→ **PROBLEM REQUIREMENTS**:
Of all the entries below, retype only the lines from the one with "1280x800 pixels. How" through the one with "Open the AI News & Strategy Daily channel", exactly as they appear.

[PROVIDED INFORMATION Boundary: Start]

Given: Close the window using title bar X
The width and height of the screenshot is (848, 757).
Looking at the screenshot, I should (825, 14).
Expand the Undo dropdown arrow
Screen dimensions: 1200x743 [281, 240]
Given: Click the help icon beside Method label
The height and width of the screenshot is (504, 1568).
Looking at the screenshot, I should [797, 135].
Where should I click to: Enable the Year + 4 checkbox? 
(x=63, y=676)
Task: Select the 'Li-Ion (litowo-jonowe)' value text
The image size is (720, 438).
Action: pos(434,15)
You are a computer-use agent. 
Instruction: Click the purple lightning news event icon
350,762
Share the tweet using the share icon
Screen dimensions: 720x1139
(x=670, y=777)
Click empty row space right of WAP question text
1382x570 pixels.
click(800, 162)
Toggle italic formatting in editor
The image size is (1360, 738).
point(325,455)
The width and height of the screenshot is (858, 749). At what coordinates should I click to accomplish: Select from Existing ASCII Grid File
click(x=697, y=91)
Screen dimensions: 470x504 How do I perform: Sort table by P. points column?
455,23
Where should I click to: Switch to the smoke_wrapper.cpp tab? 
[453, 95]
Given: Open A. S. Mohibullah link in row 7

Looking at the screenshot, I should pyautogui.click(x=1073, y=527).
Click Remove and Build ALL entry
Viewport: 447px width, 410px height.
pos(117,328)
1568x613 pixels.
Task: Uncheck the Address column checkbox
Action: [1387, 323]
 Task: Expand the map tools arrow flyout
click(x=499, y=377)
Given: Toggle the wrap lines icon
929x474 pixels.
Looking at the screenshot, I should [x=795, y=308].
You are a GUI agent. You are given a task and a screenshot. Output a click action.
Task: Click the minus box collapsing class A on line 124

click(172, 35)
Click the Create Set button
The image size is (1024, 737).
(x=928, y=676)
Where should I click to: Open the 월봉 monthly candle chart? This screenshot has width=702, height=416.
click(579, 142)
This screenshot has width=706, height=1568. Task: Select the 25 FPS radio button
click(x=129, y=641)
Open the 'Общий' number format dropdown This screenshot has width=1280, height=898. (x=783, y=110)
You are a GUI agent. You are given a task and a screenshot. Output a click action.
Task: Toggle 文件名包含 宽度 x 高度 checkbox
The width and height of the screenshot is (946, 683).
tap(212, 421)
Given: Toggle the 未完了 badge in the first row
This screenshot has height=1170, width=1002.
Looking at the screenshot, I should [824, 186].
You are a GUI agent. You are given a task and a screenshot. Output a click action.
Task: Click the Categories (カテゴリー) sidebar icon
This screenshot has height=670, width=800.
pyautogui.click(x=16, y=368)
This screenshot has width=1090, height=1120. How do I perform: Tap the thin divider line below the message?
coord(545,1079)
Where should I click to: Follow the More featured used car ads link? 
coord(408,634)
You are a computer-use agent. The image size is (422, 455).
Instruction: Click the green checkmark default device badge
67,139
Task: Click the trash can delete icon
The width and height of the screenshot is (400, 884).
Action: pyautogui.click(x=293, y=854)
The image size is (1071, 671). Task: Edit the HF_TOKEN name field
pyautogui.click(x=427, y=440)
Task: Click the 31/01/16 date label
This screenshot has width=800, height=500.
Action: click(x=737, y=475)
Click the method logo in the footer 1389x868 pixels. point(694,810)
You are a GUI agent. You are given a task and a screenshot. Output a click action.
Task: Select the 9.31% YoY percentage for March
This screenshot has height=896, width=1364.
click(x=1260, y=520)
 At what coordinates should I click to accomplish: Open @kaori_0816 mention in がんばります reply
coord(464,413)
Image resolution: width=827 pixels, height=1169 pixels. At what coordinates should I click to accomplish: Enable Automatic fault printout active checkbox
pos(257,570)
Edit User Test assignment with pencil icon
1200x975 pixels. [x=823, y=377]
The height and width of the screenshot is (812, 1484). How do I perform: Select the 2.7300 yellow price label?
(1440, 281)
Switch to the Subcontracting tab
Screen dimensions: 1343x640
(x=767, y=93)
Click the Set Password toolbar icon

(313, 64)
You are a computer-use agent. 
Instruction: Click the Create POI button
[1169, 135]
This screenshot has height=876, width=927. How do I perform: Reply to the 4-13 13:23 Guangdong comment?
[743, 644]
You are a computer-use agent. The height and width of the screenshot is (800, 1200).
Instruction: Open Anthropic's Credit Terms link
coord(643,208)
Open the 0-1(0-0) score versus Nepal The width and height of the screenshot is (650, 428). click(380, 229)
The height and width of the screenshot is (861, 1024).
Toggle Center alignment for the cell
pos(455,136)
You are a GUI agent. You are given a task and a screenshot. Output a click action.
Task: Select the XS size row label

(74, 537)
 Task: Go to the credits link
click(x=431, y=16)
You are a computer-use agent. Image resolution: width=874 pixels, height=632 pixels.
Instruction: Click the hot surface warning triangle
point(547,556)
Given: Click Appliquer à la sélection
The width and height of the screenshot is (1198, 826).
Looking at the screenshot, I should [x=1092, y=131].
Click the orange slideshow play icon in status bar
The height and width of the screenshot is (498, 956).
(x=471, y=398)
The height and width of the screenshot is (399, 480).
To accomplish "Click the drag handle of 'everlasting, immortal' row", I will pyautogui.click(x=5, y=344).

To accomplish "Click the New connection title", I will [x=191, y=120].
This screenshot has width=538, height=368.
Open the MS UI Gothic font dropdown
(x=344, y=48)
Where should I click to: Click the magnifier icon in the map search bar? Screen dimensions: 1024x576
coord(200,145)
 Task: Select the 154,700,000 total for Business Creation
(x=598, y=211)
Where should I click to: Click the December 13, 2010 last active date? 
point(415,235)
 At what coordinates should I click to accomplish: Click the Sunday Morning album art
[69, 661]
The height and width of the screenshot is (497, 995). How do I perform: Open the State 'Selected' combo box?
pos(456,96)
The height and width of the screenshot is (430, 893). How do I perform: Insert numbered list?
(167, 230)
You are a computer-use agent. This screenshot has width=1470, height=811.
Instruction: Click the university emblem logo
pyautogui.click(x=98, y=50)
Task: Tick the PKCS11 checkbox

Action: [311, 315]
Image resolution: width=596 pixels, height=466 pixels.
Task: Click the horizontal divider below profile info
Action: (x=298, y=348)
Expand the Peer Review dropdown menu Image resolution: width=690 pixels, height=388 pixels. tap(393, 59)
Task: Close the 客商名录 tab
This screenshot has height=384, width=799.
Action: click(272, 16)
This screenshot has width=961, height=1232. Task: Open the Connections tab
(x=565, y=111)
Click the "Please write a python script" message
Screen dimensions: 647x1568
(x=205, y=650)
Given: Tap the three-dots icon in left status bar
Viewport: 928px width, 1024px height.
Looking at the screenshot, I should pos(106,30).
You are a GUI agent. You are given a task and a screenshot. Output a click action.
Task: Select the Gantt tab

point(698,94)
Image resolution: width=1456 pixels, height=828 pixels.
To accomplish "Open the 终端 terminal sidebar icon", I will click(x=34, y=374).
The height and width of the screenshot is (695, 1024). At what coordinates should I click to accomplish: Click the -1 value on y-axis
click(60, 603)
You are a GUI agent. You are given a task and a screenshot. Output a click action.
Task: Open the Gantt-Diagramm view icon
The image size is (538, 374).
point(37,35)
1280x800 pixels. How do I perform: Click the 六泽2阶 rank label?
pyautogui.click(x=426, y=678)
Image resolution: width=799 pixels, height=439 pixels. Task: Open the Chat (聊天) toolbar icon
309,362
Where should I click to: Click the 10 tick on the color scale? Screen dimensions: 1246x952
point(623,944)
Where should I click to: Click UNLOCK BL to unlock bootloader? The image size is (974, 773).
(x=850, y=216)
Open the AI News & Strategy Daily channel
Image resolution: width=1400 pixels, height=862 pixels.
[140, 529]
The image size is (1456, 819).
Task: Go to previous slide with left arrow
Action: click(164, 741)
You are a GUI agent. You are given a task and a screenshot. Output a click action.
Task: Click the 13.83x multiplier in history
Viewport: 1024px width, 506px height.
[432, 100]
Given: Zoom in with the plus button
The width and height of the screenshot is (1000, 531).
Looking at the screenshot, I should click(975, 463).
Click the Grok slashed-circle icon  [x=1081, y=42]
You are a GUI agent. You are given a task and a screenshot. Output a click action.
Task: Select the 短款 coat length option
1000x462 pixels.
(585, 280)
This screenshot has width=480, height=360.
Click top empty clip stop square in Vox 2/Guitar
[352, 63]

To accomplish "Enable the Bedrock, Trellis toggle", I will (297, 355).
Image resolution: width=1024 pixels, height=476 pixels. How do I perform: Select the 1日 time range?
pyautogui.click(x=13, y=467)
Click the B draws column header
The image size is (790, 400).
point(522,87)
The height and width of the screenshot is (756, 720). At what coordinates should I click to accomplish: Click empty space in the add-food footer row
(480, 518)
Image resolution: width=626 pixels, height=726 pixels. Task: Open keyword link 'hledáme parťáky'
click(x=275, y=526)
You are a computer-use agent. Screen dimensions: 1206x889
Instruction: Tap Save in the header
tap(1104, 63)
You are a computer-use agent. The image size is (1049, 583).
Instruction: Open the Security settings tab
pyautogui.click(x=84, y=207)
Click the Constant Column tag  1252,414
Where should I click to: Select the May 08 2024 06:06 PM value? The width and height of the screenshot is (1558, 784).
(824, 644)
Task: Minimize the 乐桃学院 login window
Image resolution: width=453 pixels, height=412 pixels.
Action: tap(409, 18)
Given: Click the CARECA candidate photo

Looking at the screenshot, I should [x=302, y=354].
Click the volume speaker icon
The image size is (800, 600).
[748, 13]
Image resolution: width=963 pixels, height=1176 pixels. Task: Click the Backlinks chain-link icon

[PROVIDED INFORMATION Boundary: End]

→ **RESPONSE AREA**:
1280x800 pixels. How do I perform: Click the 六泽2阶 rank label?
pyautogui.click(x=426, y=678)
Image resolution: width=799 pixels, height=439 pixels. Task: Open the Chat (聊天) toolbar icon
309,362
Where should I click to: Click the 10 tick on the color scale? Screen dimensions: 1246x952
point(623,944)
Where should I click to: Click UNLOCK BL to unlock bootloader? The image size is (974, 773).
(x=850, y=216)
Open the AI News & Strategy Daily channel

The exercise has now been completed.